Buck: Two worthy stars’ careers at an end


A common outlook on the relationship between sports fans and their rooting interests is to cheer for one’s favorite team only; idolizing athletes foremost is perhaps dangerous.

Like everyone else, they are susceptible to faults and imperfections. Care too much or believe too deeply in the superlatives and almost all of them will ultimately let you down.

And that is how this writer has elected to feel … for the adage has been realized far too many times.

Two of the best point guards in college basketball, however, are shining, contrarian beacons to the notion that this cynic has held for far too long.

The collegiate basketball careers of Kendrick Perry and Aaron Craft are at their ends. Perry, an Ocoee, Fla. native, carried a Youngstown State program for four years before last last week’s gut-wrenching overtime loss at Oakland (Mich.) in the Horizon League tournament.

Craft’s Ohio State Buckeyes will be a longshot to advance deep in the NCAA Tournament after an inconsistent season hurt by transfers and defections for the NBA.

But watching both players will their teams and their programs, and doing it with incredible class on and off the court, will reverberate long after they have left their respective universities.

Players, but more so people, like them are what make rooting for athletes truly fun once in a while.

Perry and Craft are both invaluable to their teams, but in completely different ways.

Perry has an all-around offensive arsenal that should, according to a colleague, find him a spot on an NBA team. This season he averaged 21.3 points per game, 4.4 assists, 2.4 steals in over 36 minutes on his way to all-conference honors in national obscurity. He is near the top of almost every statistical category in the YSU record book.

It is a wonder how YSU coach Jerry Slocum plucked him out of Florida before major college programs recruited him toward brighter lights and the bigger stage before he became a once-in-a-generation talent at YSU.

Craft, a Findlay legend who nearly beat Ursuline in the 2008 Division IV state football final, is possibly too famous; a player whose publicity exceeds his abilities, but never his all-out effort. He is the most polarizing player in college basketball for those reasons. His offensive game, limited by a mediocre jump shot, is at its best when he can assist reliable scorers (he set the Ohio State record) or drive to the basket on broken plays.

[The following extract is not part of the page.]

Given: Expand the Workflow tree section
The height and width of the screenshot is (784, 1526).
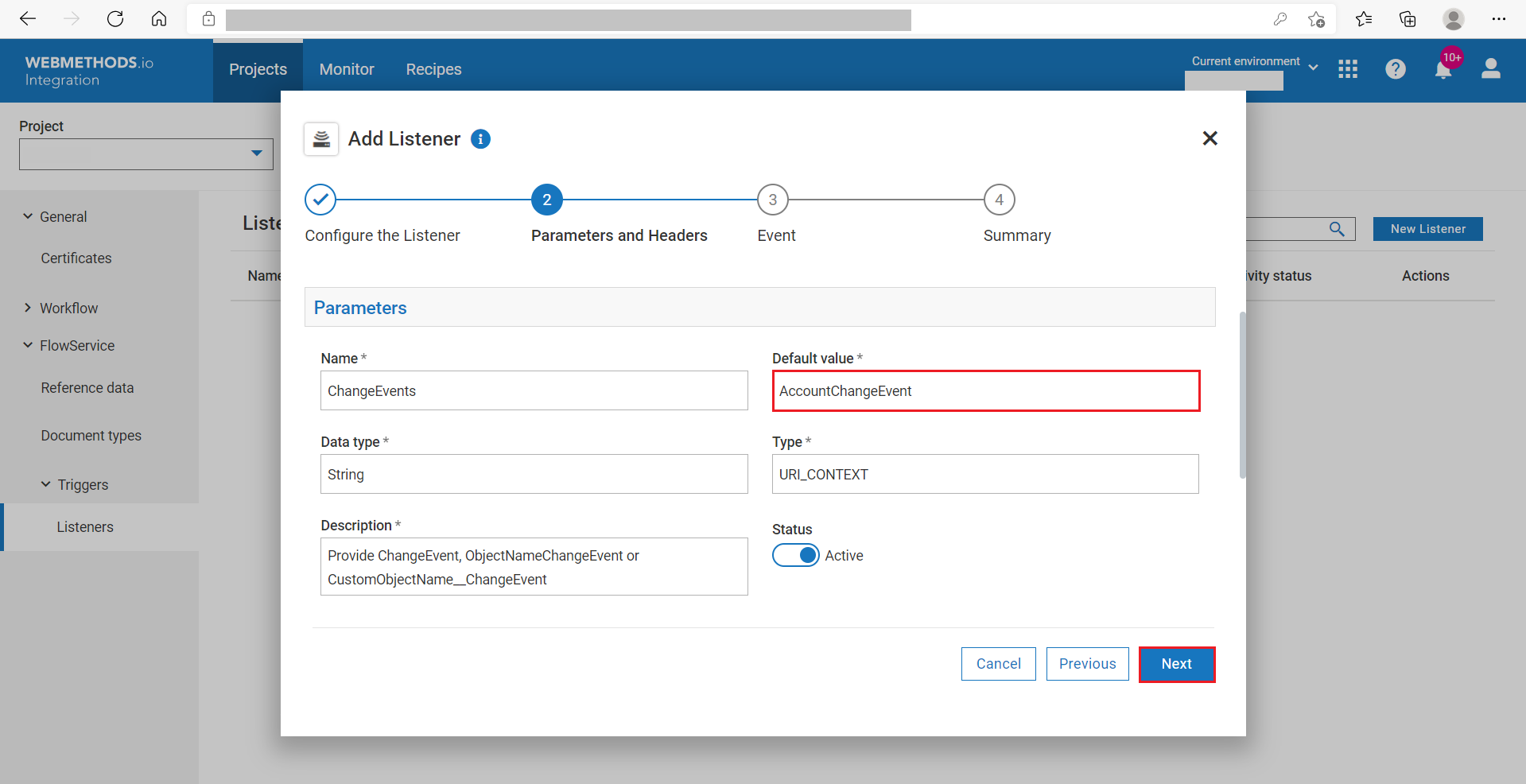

But there’s probably not a better defender in college basketball. Craft is simply the best on-ball defender in the country. He takes over games with relentless defense and his physicality set the Big Ten record for steals while infuriating opposing fans.

He has been the rosy-cheeked face of one of the most consistent basketball programs of the past decade.

Two very different players, but two people whose impacts are much greater than their basketball accomplishments will show.

Perry will make a career of basketball if he so chooses. Slocum and every other basketball mind who has watched him play could only gush about what an ambassador he has been for YSU, the program and a university that has needed a smiling face. Unbeknownst to many, he has been named to the Horizon League and YSU honor roll six times and has earned Academic All-Horizon League status this season.

Small crowds, rough winters, losses and injuries never once slowed him down.

Craft, who has been filmed on national TV solving a rubik’s cube in under 60 seconds, is a four-time Academic All-American who plans to study medicine once basketball runs its course.

Mentions of his academic prowess and beloved status on campus are as common during TV broadcasts as his diving attempts for loose basketballs, like the game-saving play he made to beat Michigan State on Sunday. Esteemed Spartans coach Tom Izzo said it was “an honor to coach against him.”

It has undoubtedly been an enjoyable four years, the likes of which fans of both teams will not see again.

To the next generation of aspiring stars: you’ve got some big shoes to fill.